Brenner on competition

William S. Lear rael at zopyra.com
Wed Sep 16 06:52:37 PDT 1998


[Sorry Doug, for sending this first to you --- not yet dextrous enough with substituting for the reply-to field in digest mode.] On Mon, September 14, 1998 at 13:43:55 (-0400) Doug Henwood writes:
>michael perelman wrote:
>
>>There is a natural tendency toward crises -- someone humously dated the
>>beginning of the existing crisis at 5000 years ago. The early military
>>keynesian practices thwarted the crises, or at least contained them as minor
>>recessions. The pressures have built up over the decades and now may possibly
>>be ready to break out into something more serious.
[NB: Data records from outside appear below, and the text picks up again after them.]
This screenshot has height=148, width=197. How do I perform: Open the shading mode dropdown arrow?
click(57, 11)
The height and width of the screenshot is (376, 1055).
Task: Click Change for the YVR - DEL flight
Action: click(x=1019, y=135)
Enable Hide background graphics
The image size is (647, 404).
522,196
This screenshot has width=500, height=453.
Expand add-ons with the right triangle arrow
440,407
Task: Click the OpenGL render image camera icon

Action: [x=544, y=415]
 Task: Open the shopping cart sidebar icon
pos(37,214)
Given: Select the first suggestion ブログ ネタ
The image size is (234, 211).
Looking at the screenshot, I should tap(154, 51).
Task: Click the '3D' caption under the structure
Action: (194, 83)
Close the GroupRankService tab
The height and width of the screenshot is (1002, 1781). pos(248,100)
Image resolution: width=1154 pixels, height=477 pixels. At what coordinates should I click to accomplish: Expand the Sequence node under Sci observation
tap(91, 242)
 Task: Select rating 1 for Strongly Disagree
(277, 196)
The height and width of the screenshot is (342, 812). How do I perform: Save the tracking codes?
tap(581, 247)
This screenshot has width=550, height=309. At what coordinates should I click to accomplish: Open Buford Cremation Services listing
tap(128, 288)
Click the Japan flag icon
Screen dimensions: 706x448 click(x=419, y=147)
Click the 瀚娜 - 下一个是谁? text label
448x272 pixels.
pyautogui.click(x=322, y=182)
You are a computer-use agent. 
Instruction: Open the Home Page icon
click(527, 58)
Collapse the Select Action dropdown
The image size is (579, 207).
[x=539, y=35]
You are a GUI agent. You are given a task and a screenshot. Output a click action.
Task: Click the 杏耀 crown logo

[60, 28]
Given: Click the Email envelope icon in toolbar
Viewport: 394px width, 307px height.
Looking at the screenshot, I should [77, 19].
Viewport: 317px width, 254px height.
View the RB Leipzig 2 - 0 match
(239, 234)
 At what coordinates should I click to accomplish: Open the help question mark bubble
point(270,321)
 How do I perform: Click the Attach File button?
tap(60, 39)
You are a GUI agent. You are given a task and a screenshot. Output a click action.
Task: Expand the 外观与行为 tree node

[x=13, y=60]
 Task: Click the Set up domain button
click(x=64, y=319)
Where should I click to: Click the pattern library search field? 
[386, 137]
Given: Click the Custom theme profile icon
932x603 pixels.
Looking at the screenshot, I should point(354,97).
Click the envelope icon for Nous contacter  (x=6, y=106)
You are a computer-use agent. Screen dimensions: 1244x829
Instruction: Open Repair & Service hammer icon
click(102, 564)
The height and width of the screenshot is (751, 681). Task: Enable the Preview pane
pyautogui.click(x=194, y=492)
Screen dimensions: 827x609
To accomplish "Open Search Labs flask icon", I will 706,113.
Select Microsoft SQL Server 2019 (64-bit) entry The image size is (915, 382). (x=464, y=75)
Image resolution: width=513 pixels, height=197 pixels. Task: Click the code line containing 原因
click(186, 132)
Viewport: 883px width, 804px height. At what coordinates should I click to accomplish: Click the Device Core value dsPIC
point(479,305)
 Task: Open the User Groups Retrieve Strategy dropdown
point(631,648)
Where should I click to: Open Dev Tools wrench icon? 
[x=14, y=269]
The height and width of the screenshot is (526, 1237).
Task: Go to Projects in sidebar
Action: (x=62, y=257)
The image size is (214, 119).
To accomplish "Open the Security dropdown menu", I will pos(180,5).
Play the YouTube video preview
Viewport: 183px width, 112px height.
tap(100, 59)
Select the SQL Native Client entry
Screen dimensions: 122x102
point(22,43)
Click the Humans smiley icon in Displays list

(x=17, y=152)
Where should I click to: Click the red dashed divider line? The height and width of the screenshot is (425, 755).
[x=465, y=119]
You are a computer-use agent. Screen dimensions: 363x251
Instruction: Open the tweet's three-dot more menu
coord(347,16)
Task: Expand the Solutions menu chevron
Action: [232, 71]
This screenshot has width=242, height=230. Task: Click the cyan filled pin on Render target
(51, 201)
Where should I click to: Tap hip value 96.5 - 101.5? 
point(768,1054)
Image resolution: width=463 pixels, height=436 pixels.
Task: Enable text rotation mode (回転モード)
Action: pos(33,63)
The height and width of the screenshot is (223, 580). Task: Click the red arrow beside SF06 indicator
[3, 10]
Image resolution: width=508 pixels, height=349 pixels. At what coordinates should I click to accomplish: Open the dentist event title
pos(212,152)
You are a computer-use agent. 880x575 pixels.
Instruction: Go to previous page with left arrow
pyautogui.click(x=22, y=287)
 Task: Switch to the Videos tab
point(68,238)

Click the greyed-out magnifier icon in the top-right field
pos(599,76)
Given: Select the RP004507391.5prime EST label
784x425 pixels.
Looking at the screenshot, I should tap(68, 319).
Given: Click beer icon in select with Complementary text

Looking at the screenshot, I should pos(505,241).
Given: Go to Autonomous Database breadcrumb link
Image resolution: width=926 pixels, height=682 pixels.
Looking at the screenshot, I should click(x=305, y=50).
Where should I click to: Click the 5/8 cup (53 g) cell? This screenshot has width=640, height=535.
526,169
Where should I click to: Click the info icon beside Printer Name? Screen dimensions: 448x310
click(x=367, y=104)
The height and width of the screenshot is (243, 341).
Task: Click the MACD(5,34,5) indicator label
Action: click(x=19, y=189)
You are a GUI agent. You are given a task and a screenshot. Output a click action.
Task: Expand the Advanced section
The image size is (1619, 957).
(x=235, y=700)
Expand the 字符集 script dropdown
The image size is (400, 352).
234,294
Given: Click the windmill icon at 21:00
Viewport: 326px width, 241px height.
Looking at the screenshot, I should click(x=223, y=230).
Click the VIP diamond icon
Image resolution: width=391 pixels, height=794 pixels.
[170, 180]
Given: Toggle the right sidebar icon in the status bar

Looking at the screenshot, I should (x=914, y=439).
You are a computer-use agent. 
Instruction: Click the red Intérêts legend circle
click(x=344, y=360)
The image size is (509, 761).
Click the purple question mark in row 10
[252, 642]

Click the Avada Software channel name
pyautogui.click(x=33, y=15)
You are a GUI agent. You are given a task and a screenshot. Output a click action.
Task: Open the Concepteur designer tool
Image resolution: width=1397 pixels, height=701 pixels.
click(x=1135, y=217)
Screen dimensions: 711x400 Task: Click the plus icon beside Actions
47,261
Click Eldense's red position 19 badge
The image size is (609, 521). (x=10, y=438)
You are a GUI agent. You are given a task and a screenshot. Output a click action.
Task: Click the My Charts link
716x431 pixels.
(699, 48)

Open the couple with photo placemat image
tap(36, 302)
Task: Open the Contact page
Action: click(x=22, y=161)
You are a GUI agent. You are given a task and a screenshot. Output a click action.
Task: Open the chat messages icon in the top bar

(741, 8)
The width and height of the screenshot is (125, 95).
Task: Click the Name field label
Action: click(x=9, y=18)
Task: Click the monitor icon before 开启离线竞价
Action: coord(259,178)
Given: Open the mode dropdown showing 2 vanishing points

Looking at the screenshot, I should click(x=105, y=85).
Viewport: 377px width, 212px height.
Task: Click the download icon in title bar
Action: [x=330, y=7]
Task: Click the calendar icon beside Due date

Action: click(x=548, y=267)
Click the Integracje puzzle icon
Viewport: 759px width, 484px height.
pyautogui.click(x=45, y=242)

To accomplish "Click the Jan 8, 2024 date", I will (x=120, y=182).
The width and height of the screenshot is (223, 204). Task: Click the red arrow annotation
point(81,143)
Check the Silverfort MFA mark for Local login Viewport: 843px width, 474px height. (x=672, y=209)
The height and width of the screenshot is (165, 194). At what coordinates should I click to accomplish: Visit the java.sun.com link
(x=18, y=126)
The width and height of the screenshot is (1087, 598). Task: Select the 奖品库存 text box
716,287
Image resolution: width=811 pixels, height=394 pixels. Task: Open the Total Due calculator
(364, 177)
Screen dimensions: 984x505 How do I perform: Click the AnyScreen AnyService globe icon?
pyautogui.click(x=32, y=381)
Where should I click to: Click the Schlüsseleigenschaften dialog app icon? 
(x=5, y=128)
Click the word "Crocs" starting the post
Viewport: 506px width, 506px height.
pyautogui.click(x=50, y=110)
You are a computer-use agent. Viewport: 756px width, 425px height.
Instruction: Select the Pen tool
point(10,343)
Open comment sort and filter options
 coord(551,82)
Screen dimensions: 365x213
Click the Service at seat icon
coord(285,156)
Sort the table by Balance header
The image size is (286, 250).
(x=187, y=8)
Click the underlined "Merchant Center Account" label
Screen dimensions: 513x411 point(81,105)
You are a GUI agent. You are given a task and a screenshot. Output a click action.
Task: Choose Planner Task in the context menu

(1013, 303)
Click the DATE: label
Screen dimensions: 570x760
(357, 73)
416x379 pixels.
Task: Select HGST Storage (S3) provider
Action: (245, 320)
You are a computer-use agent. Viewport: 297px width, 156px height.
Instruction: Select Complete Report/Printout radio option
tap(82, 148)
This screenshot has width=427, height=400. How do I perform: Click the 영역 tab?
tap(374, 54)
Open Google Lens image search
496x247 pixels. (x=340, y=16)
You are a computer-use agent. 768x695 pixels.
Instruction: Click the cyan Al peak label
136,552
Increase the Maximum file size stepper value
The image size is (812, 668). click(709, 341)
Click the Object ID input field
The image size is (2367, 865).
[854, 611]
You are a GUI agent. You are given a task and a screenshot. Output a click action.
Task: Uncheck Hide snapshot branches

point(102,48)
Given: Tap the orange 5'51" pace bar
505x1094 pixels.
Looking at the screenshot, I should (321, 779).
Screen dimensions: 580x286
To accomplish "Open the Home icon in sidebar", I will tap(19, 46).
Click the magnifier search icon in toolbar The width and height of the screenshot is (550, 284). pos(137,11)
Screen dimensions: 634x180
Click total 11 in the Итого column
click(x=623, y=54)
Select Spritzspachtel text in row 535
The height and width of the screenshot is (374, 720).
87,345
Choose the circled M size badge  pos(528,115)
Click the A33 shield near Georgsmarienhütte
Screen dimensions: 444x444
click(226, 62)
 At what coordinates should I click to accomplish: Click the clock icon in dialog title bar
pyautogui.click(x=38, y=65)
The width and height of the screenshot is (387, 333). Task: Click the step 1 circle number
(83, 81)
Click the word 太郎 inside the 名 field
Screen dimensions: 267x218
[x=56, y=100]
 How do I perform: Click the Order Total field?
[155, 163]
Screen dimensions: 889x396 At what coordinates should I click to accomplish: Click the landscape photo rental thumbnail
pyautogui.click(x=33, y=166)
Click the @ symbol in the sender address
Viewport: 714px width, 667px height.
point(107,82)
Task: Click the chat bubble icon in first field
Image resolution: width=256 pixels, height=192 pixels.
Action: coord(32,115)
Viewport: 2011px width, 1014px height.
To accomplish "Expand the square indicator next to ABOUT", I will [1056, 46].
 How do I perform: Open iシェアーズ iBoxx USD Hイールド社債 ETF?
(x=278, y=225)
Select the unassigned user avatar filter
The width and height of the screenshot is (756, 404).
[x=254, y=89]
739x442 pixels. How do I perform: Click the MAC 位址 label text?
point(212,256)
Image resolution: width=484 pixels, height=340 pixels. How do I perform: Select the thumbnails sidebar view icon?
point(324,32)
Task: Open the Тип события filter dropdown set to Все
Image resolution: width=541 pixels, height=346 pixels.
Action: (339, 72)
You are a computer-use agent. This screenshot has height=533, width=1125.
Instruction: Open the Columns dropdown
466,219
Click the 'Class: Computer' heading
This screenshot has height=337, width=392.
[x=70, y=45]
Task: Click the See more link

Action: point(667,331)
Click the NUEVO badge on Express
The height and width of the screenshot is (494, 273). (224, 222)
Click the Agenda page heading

If the authorities hold it
>>in check this year, the problem will fester and be harded to confront later.
>>Such is the nature of capitalism.
>
>Maybe I'm just fetishizing words too much, but I don't like describing the
>normal condition of something as a "crisis." A crisis is when a system is
>at risk of not reproducing itself; capitalism has shown great ability to
>recover from, even thrive on, its self-inflicted wounds. The periods that
>Brenner and others describe as a slowdown or a long downturn are such only
>relative to the golden age (whose luster they often question too), which
>came after two world wars with a depression between. The last 20 years have
>seen growth rates in line with capitalism's Victorian age, and Asia's
>growth, before their crisis hit, was the fastest the world had ever seen.
>You can't describe the U.S. since the 1982 trough as stagnant or anything
>like it; it's been dynamic, often scarily so. I'm even getting cautious
>about overreading today's crisis.

I have to agree strongly with Doug. I've been a bit distressed at the crisisification of every blip in the stock market. I think that the left greatly underestimates the human creativity harnessed to support capitalism, along with the depth of other (non-market) social relations, and the resulting resilience of the system. I don't mean this as any sort of Schumpeterian salute to the system --- the system is immoral and unfair, but it is an immoral and unfair system with extremely effective mechanisms (laws, propaganda, etc.) for channeling behavior of all concerned in ways that support it.

I just finished reading the Manifesto very carefully, writing about two pages of notes and commentary for each page. It amazes me how much current discussion about capitalism seems to lift ideas from this source uncritically.